Passage for review »

==*==

# Thinkers Vs. Feelers, or How Accurate is Typology Really?



## WhatIsYourConfirmationBias

tanstaafl28 said:


> WhatIsYourConfirmationBias said:
> 
> 
> 
> I have rarely seen any argument that is free of emotional bias, in fact it would be nice to actually engage in an intellectual debate that DIDN'T have any emotional bias for the most part...
> 
> That is another popular viewpoint, blaming someone for their own misfortune..."If only you hadn't gone to that party, then you wouldn't have gotten raped, etc..." Sometimes people are the cause of their own misery, and sometimes they are not...
> 
> I am not an emotional masochist, I certainly am not looking to get burned...But people mistake my kindness as weakness, and hence have been burned frequently...
> 
> Some of these observations have nothing to do with my own experiences, some of these interactions I've witnessed do not involve me in any way, shape or form...
> 
> Yet still they ring true...People are usually looking for a fight online, regardless of subject..Makes you wonder what the true nature of humanity actually IS if this is how people behave behind a veil of anonymity.
> 
> 
> 
> Perhaps it goes with the territory. There are less places to express our more violent tendencies irl without harming others, or ourselves. So perhaps people go online to vent with some level of anonymity. It can potentially give even the meekest of cowards the false courage of a lion. The study of trolls online is fascinating in and of itself, to me.
> 
> We ENTPs tend to use debate as a sort of "sounding board," in order to discover and clarify how we ourselves, and other people think, but in a toxic environment, this becomes problematic, at best. The "Trump Era" we are finding that many people deliberately exaggerate their responses in order to bully people into silence, and then interpret that silence as "victory." This misrepresents the true purpose of debate, not to choose a victor, but to create new paths of _understanding_.
Click to expand...

Well technically I'm an ENTP too, and frequently I bounce ideas off of people to get a better understanding...I won't go into every lurid detail of my past, because people have a tendency to use that against you..(I'm apparently a Enneagram Type 6, and that is all I'm saying about that) But suffice it to say I'm a lot more sensitive to conflict and criticism then the average ENTP..But am I a Feeler as has often been suggested? I don't believe so...

That is a frightening thought, how much violence lurks just underneath the surface of our everyday interactions...Giving creedence to my personal belief that humanity is like a pack of ravenous wolves. I think I've suspected as much for quite sometime, how humanity is just one step away from slaughtering each other in the street...All things considered, suppose it's better to release that barely restrained violent tendencies online. Doesn't mean I have to participate though..Think I need to take my own advice and stop getting into online interactions on a regular basis...Because if THIS is what humanity is like under the surface, well I'd rather just be an observer than a participant.


----------

==*==

Exercise requirements »
From the thread on thinkers versus feelers, copy the passage that begins at the words "## WhatIsYourConfirmationBias" and stops after the words "they are not...". Work only from the thread on thinkers versus feelers shown above.

Provided material »
==*==

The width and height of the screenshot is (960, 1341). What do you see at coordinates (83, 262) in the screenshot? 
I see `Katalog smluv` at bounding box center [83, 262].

==*==

Task result »
## WhatIsYourConfirmationBias

tanstaafl28 said:


> WhatIsYourConfirmationBias said:
> 
> 
> 
> I have rarely seen any argument that is free of emotional bias, in fact it would be nice to actually engage in an intellectual debate that DIDN'T have any emotional bias for the most part...
> 
> That is another popular viewpoint, blaming someone for their own misfortune..."If only you hadn't gone to that party, then you wouldn't have gotten raped, etc..." Sometimes people are the cause of their own misery, and sometimes they are not...